"""
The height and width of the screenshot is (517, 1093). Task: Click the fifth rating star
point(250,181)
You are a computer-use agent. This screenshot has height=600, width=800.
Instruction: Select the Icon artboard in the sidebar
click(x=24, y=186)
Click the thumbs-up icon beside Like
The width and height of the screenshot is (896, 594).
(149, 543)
"""
I need exact copies of the lines from the one holding "You are a computer-use" through the end of the records above, and nothing beyond them.

You are a computer-use agent. This screenshot has height=600, width=800.
Instruction: Select the Icon artboard in the sidebar
click(x=24, y=186)
Click the thumbs-up icon beside Like
The width and height of the screenshot is (896, 594).
(149, 543)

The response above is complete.